Impaired left ventricular filling during ST‐segment depression provoked by dipyridamole infusion in patients with syndrome X
Author(s) -
Nadazdin Aleksandar,
Shahi Manjit,
Foale Rodney A.
Publication year - 1991
Publication title -
clinical cardiology
Language(s) - English
Resource type - Journals
SCImago Journal Rank - 1.263
H-Index - 72
eISSN - 1932-8737
pISSN - 0160-9289
DOI - 10.1002/clc.4960141009
Subject(s) - medicine , dipyridamole , chest pain , st depression , cardiology , depression (economics) , coronary artery disease , artery , st segment , myocardial infarction , economics , macroeconomics
The left ventricular filling and regional wall motion patterns were compared in 6 normal subjects, 20 patients with coronary artery disease, and 10 patients with syndrome X by means of Doppler and two‐dimensional echocardiography during high‐dose (0.9 mg/kg body weight in 10 min) dipyridamole infusion.
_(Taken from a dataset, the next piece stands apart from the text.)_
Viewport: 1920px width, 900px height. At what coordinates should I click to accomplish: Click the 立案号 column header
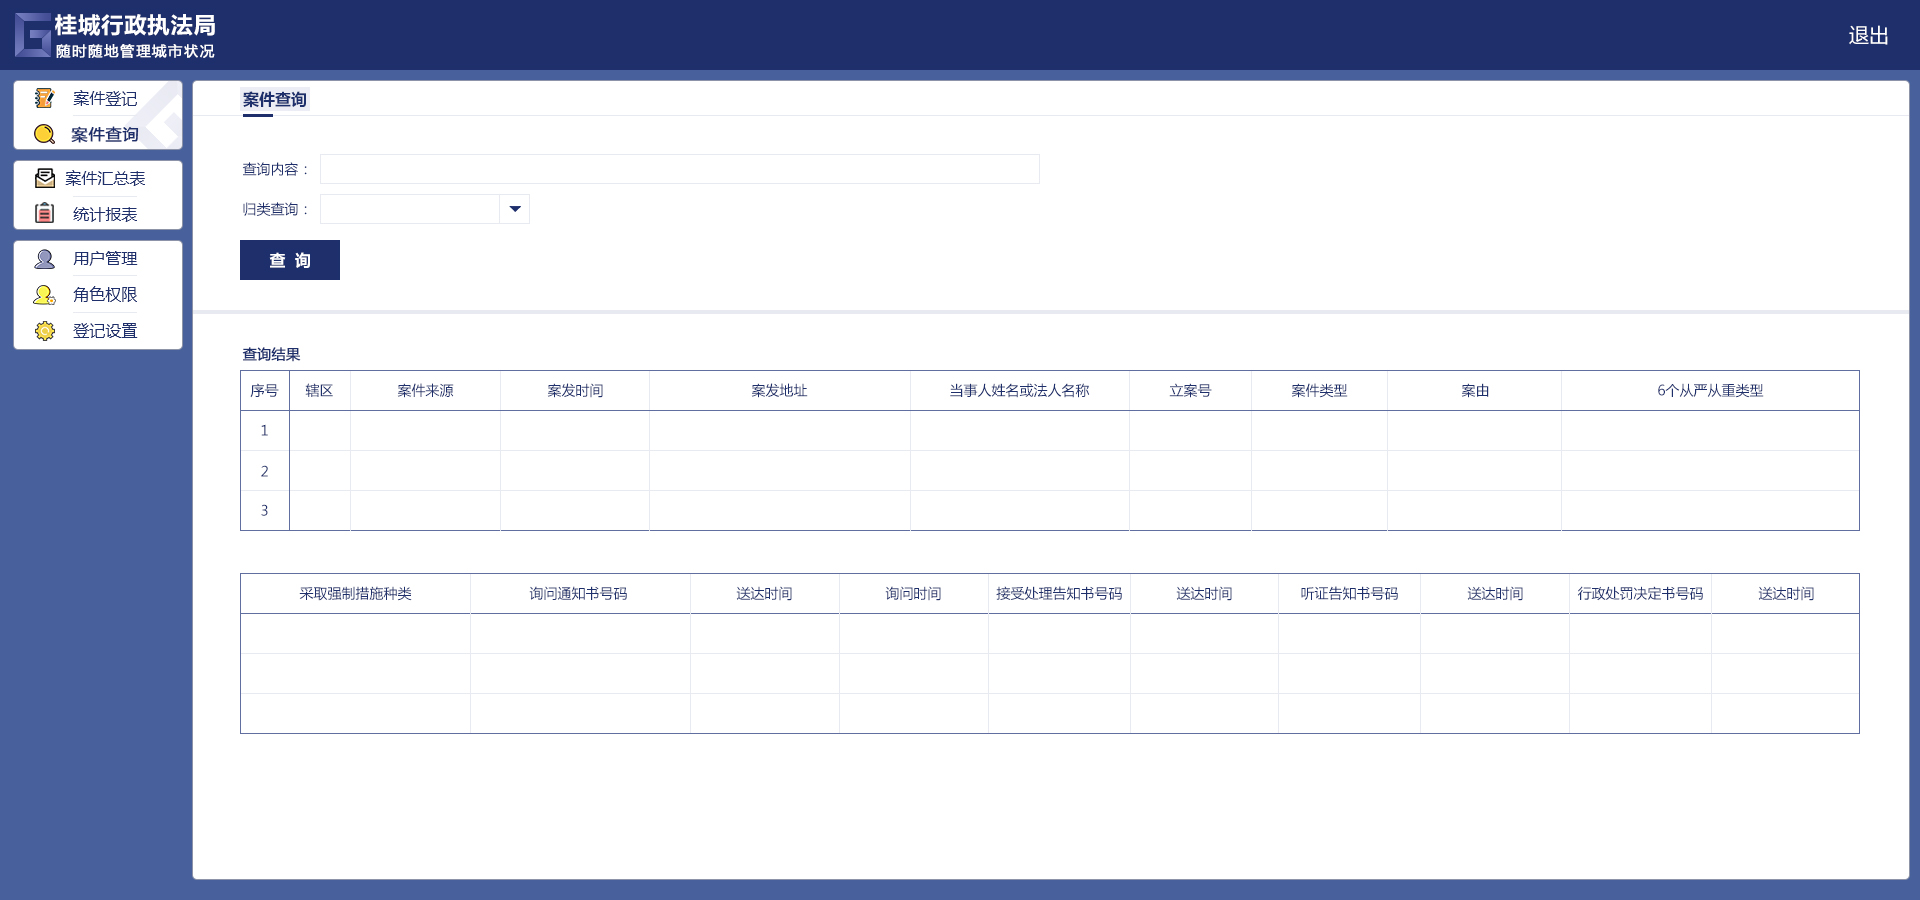coord(1190,391)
During the procedure none of the normal subjects had chest pain or significant ST depression (>0.1 mV) whereas 10 of 20 patients with coronary artery disease had ST depression, 3 with chest pain. Six patients with syndrome X had ST depression, 5 with chest pain. Regional wall motion abnormalities were identified in 6 patients with coronary artery disease who had ST depression but none were detected in normals or in patients with syndrome X. Compared with normals (−2.1±3.5%) there was a significant difference in percentage decrease in the peak early filling velocity in patients with coronary artery disease and ST depression (−10.3±6.2%; p<0.01) and in patients with syndrome X and ST depression (−9.4±6.9%; p<0.05). These findings indicate that, in the presence of dipyridamole‐induced ST depression, patients with syndrome X have an abnormal left ventricular filling pattern similar to that observed in patients with coronary artery disease. This suggests that myocardial ischemia occurs in patients with syndrome X but the absence of regional wall motion abnormality suggests that it is diffuse.